Predicting dose response to prostate cancer radiotherapy: validation of a radiation signature in the randomized phase III NRG/RTOG 0126 and SAKK 09/10 trials
A. Dal Pra, Pirus Ghadjar, Hyunnam Ryu, J.A. Proudfoot, Stefanie Hayoz, J.M. Michalski, D.E. Spratt, Yang Liu, Corinne Schär, Alejandro Berlín, Daniel R. Zwahlen, J Simko, Tobias Hölscher, Jason A. Efstathiou, Bülent Polat, H.M. Sandler, Guido Hildebrandt, Matthew Parliament, Arndt-Christian Mueller, Ian S. Dayes, L. Plasswilm, Rohann Correa, John M. Robertson, Theodore Karrison, E. Davicioni, Walter A. Hall, F.Y. Feng, Alan Pollack, G.N. Thalmann, Paul L. Nguyen, D.M. Aebersold, P.T. Tran, Shuang G. Zhao
Abstract
BACKGROUND: The SAKK 09/10 trial randomized biochemically recurrent prostate cancer patients to salvage radiation 64 Gy versus 70 Gy, and the NRG/RTOG 0126 randomized intermediate-risk prostate cancer patients to definitive radiation 70.2 Gy versus 79.2 Gy. We investigated a previously developed Post-Operative Radiation Therapy Outcomes Score (PORTOS) to identify preferential benefit from radiation dose escalation (DE). MATERIALS AND METHODS: PORTOS was evaluated in patients enrolled in SAKK 09/10 and NRG/RTOG 0126 with available tissue that passed quality control (n = 226, 215).
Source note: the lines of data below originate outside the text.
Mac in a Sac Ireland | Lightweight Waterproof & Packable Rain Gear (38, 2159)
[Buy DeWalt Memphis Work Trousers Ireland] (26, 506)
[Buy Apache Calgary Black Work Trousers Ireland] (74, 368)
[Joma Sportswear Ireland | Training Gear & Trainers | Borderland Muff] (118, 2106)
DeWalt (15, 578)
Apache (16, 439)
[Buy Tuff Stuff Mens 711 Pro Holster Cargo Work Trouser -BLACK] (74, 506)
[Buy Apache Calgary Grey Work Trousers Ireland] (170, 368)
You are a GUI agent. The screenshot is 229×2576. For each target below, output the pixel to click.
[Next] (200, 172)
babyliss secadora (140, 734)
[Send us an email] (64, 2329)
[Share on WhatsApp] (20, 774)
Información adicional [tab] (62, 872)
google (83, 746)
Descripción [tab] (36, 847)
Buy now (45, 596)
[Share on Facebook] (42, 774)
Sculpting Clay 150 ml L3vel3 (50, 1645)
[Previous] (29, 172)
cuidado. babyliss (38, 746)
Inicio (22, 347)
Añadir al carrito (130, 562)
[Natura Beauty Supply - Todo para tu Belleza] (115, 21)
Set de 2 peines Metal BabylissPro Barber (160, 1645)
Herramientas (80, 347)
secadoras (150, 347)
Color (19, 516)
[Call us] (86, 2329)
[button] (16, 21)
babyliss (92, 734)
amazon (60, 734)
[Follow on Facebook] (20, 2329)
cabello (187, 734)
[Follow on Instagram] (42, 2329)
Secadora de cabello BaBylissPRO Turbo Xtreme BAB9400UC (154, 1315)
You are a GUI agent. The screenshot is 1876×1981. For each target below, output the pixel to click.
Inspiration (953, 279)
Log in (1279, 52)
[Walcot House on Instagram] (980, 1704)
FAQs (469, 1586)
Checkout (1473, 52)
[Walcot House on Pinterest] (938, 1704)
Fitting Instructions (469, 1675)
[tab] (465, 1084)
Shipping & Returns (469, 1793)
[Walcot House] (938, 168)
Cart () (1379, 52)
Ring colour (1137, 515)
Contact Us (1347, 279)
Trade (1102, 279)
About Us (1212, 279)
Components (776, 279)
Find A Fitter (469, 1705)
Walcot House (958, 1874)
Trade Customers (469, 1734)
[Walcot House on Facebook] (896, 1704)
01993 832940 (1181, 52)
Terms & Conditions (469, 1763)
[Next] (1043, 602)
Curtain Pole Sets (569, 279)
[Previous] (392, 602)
PORTOS was evaluated in the published post-operative groups in SAKK 09/10 and in tertiles in NRG/RTOG 0126 as cut-offs had not been established for biopsy samples and definitive radiation patients. Clinical and molecular correlates in a real-world dataset of 42 407 prostatectomy and 31 107 biopsy samples were also analyzed. RESULTS: In SAKK 09/10, the biomarker-treatment interaction was statistically significant between PORTOS (lower versus higher) and treatment arm for clinical progression-free survival. Only patients in the higher PORTOS group benefited from DE. In NRG/RTOG 0126, in patients with a lower tertile PORTOS, there was no difference in Phoenix biochemical failure (BF). However, for patients in the average and higher tertile PORTOS range, there was a significant benefit for DE for Phoenix BF. An interaction test indicated a significant difference in benefit for DE between higher and lower PORTOS groups. PORTOS was not strongly associated with clinicopathological variables in either trial or the large real-world dataset. In the latter, PORTOS was modestly associated with hypoxia signatures and strongly associated with immune signatures and subtypes. CONCLUSION: In the SAKK 09/10 and RTOG 0126 randomized controlled trials, we demonstrated that PORTOS can potentially identify a subset of patients who benefit from DE, a subgroup that cannot be identified using clinicopathological or prognostic variables. These results suggest that PORTOS could be used clinically as a predictor of radiation response.